▶ Excerpted text
______

Men don’t have abortions. That’s no reason not to fight for women’s rights

This article is more than 4 years old
Kenan Malik

Traditionally feminist arenas of campaigning for social equality are everyone’s concern

The decision by Alabama effectively to ban abortion has refocused attention in America on the issue of reproductive rights. The Alabama law is the most dramatic move in a long-running campaign by Republican states to curtail abortion rights and perhaps even overthrow Roe v Wade, the 1973 supreme court decision that legalised abortion in the US.

Inevitably, the abortion debate has come to be seen through the lens of the gender divide. It’s women who get pregnant, women who need abortions, and women who suffer when abortion rights are restricted.

Most of those who legislate against abortion are men. In Alabama it was 25 men who voted for the bill in the Senate. Missouri and Georgia also recently passed restrictive laws on abortion. In Missouri, 21 out of 24 senators who voted for the law were men; in Georgia, it was 33 out of 34 senators.

The gender divide on abortion is not, however, as first it may appear. It’s mainly men who legislate against abortion because men are disproportionately represented in legislatures, especially in conservative states. Just four out of 35 senators in Alabama are women; of all members of the state legislature, more than 84% are men.

Would it have made a difference had there been equal numbers of men and women in the legislatures, or even if all had been women? Unlikely. Polls have consistently shown that there is almost no gender gap in attitudes towards abortion. Men and women are equally in favour.

______

▶ Source material
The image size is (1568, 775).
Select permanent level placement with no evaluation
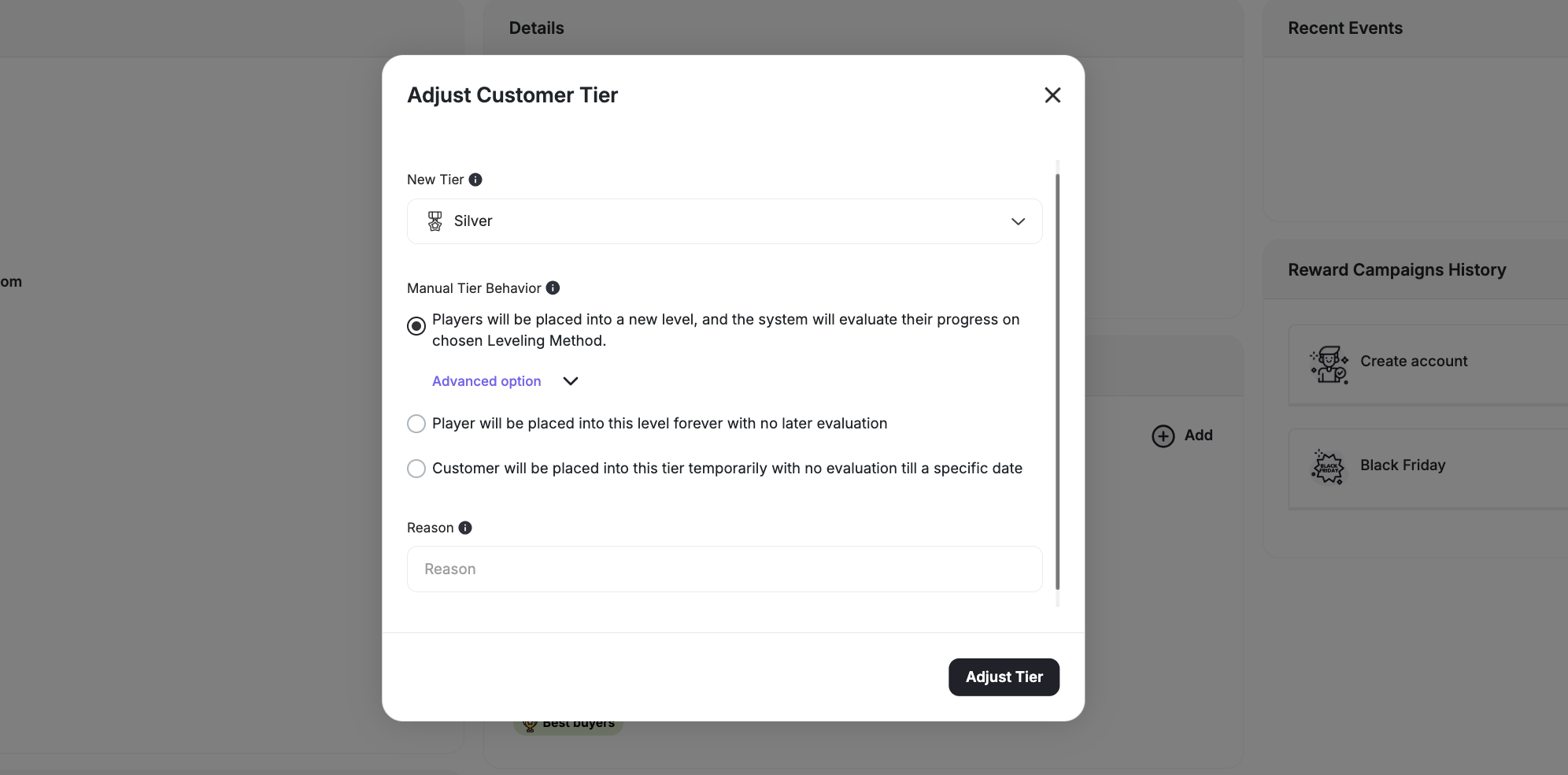point(416,424)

______

▶ Parts of the exercise
1. In the article on men and abortion rights, how many of Alabama's 35 senators are women?
2. Extend the article on men and abortion rights from the point where it stops.

▶ Solved problems
1. Four.

2.
It’s politics, not gender, that creates the abortion divide. According to the Pew Research Center, almost six in 10 Republicans believe that abortion should be illegal in all or most cases while three-quarters of Democrats think it should be legal. In legislatures, too, political affiliation, not gender, is key. In Alabama, every Republican, man and woman, supported the abortion ban. No Democrat, of either gender, did.

The partisan divide over abortion reflects, in part, the contemporary polarisation of US politics, visible in a host of issues from immigration policy to climate change. There is also, however, a deeper sense in which the abortion issue is politicised. The debate is, at its heart, inextricably linked to social equality.

The language of abortion today is primarily that of choice, of the right of a woman to assert control over her body and make her own reproductive choices, independently of doctors or the state.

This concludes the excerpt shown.